Autor Wątek: Żółta kartka od Pana Boga  (Przeczytany 380983 razy)

Offline oooAncia!

  • Swojaki
  • Zakorzeniona
  • *
  • Wiadomości: 3737
Odp: Żółta kartka od Pana Boga
« Odpowiedź #195 dnia: Października 30, 2015, 09:07:02 am »
na cmentarzu zawsze najbardziej przerażały mnie malutkie nagrobki...  :(
A mnie ludzka … no właśnie… nie wiem co… brak odwagi, niemoc… te grobiki najczęściej na obrzeżach cmentarza. Najczęściej (przynajmniej na naszym komunalnym) pozostają krzyże i nawet pomniki nie są stawiane. Jak byśmy chcieli ukryć fakt odchodzenia tych najmłodszych…

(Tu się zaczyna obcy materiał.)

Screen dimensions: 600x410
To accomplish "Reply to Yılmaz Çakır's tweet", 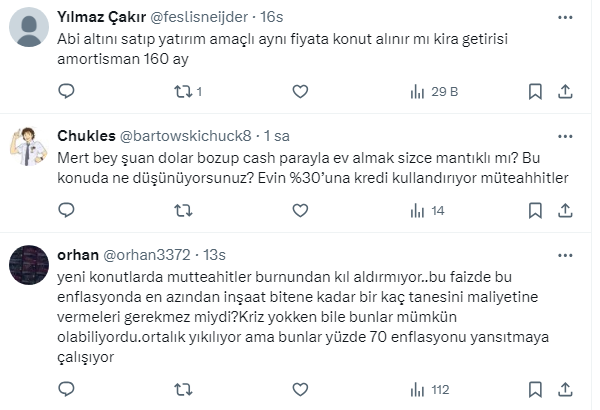I will click(66, 92).
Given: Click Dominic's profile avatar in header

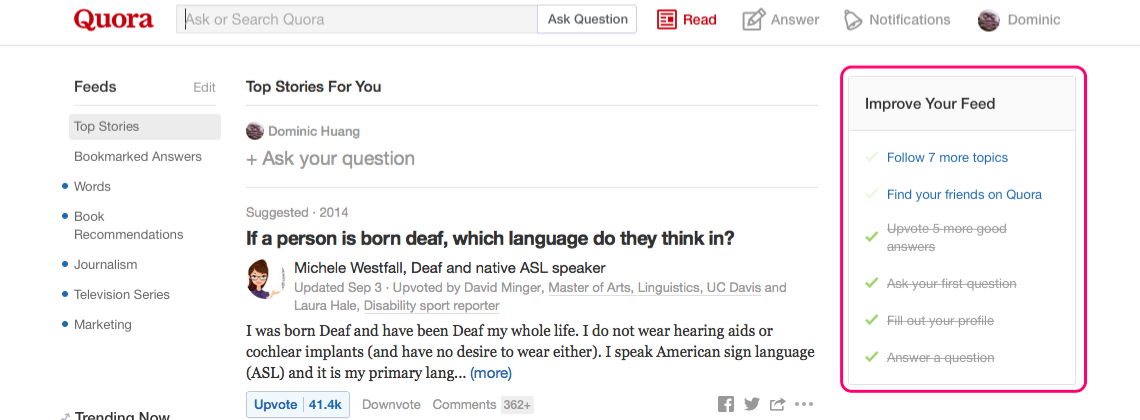Looking at the screenshot, I should pos(989,20).
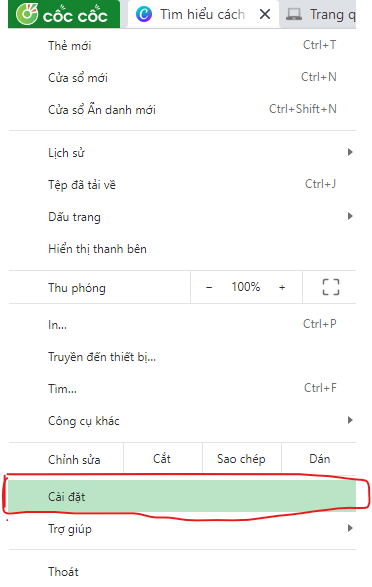Select Thẻ mới menu item
The image size is (372, 587).
point(182,46)
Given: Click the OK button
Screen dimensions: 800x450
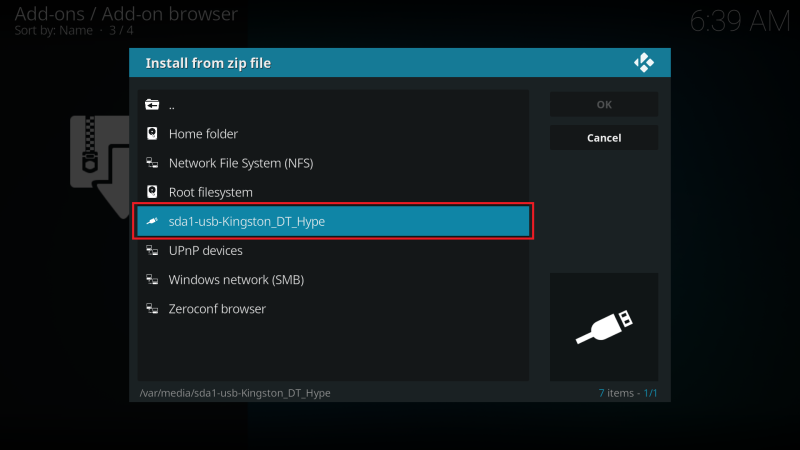Looking at the screenshot, I should (604, 104).
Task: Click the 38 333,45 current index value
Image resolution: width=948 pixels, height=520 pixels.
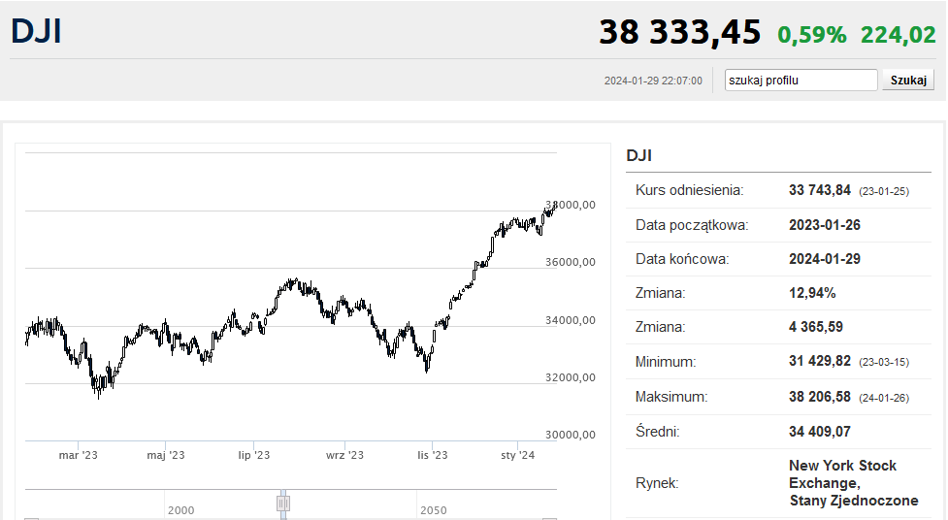Action: tap(680, 32)
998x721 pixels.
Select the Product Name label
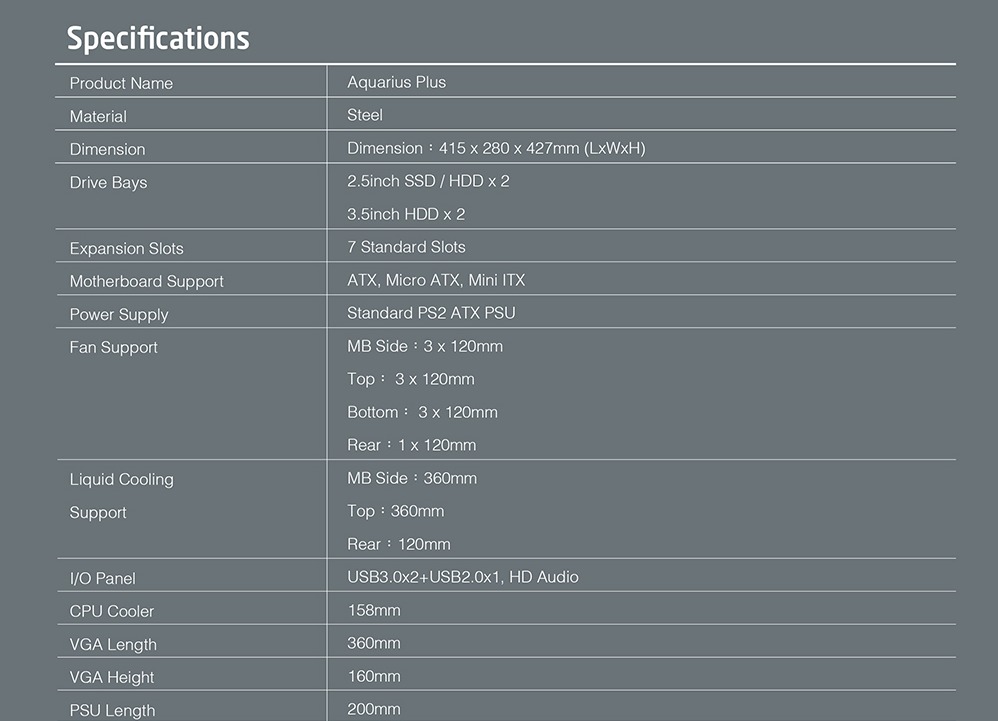121,83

Ten dzień jest ogólnie bardzo smutny.Wogóle nie lubię listopada

Lubię. Zawsze lubiłam. W środę na grupówce z psychologiem rozmawiałyśmy o umieraniu, cmentarzach, etc… Wypsnęło mi się, że dla mnie cmentarz żyje – tyle wspomnień o zmarłych, tyle historii… To pewnie zasługa najmłodszego brata mojej mamy…
Diagn. 12/2013, potrójnie ujemny, full service usług onkologicznych.

Offline metka

  • Swojaki
  • Uzależniona
  • *
  • Wiadomości: 5558
  • "Spieprzaj, dziadu!" (L.K.)
Odp: Żółta kartka od Pana Boga
« Odpowiedź #196 dnia: Października 30, 2015, 09:26:02 am »
jak byłam mała, to, może nie centralnie na samym środku, ale gdzieś_tam, była alejka, przy której było skupisko tych małych grobów. maleńkie pomniki, często obok krzyża były jeszcze jakieś aniołki... teraz to się zmieniło, wiadomo, miejsca się nie rozciągają, więc i te maleństwa rozsiane są po całym cmentarzu...

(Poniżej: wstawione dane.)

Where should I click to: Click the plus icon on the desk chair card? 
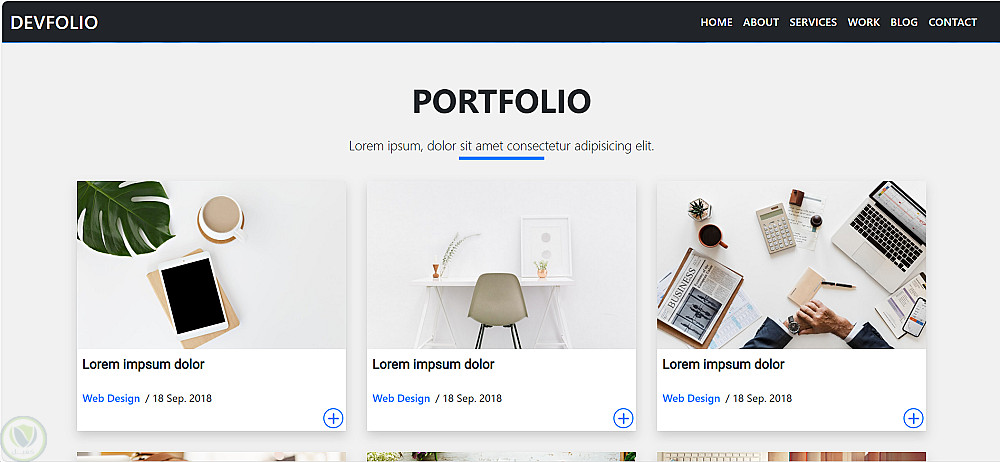point(623,419)
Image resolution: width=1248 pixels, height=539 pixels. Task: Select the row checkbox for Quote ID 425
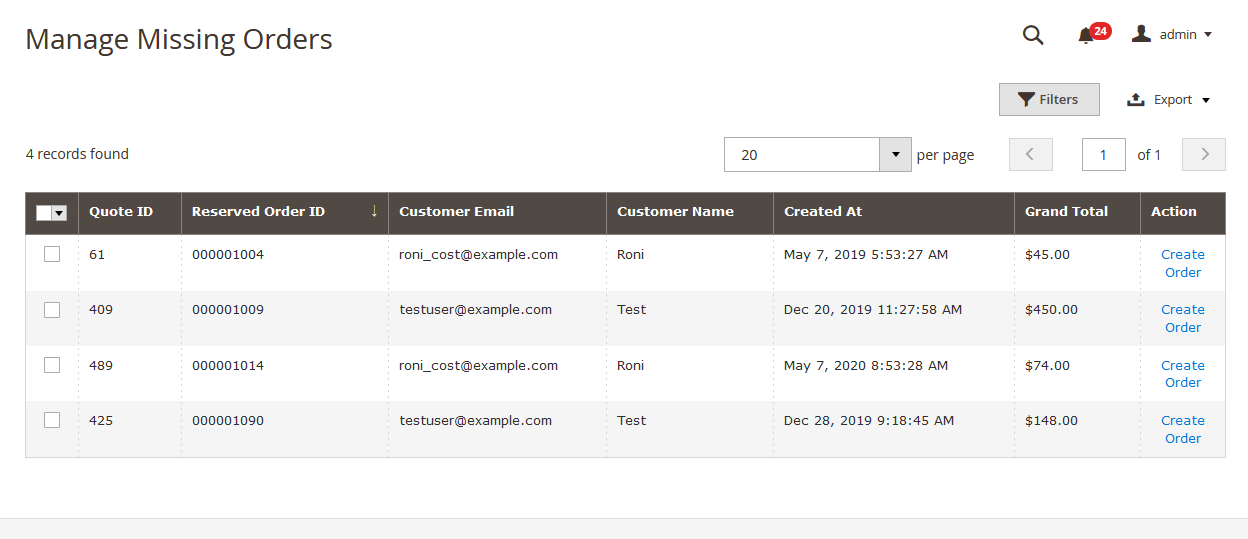point(52,420)
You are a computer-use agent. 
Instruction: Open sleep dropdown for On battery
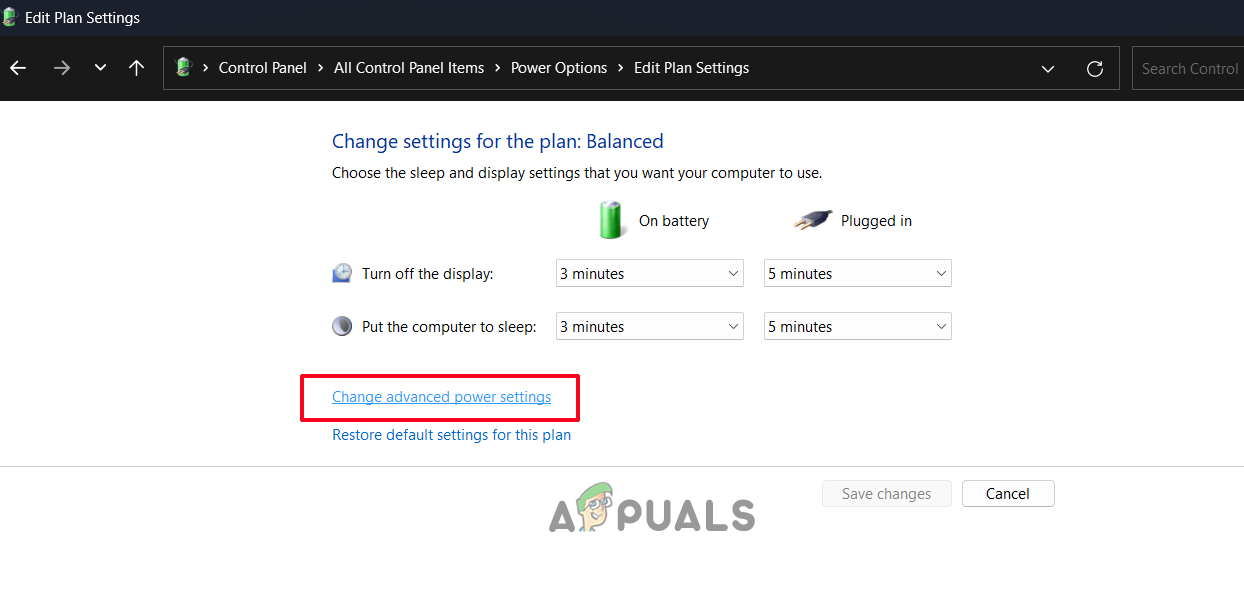[x=649, y=327]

a propos - jutro mnie czeka pogrzeb sąsiadki. takiej, co to była "od zawsze" i od zawsze na nas (dzieciaki) się wydzierała. a to, że w piłkę gramy pod jej oknem, a to że w rekiny... nie tak dawno z moją Babcią dumne_prawie_do_pęknięcia "obgadywały" swoje pierwsze prawnuczki - obie o tych samych imionach. Jej wnuczka była (jest) moją koleżanką, z którą to w latach szczenięcych byłyśmy "siostrami"... ech... zmienia się ten świat... zaczyna brakować tych, którzy kiedyś byli jakąś ostoją... wykrusza się towarzystwo...
rak piersi w czasie ciąży. potrójnie ujemny (TNBC).
stopień zaawansowania T4bN2M0. stopień złośliwości G3.
zajęte węzły chłonne pachowe i podobojczykowe, powiększone szyjne.
chemioterapia AT (Adriamycyna+Taxotere). radioterapia przedoperacyjna.
mastektomia 2011. obrzęk ręki :/

Offline oooAncia!

  • Swojaki
  • Zakorzeniona
  • *
  • Wiadomości: 3737
Odp: Żółta kartka od Pana Boga
« Odpowiedź #197 dnia: Października 30, 2015, 09:45:56 am »
Metko, wykrusza...ale zobacz jak fajnie, że są prababcie... Moim nie było to dane... W sumie to moi siostrzeńcy nie mają od 4 lat ani jednej babci, ani jednego dziadka...
Moje rodzinne osiedle bardziej już" po drugiej stronie". A że wojskowe było i na cmentarzu wygospodarowali wojskową kwaterę, więc... znów większość po sąsiedzku...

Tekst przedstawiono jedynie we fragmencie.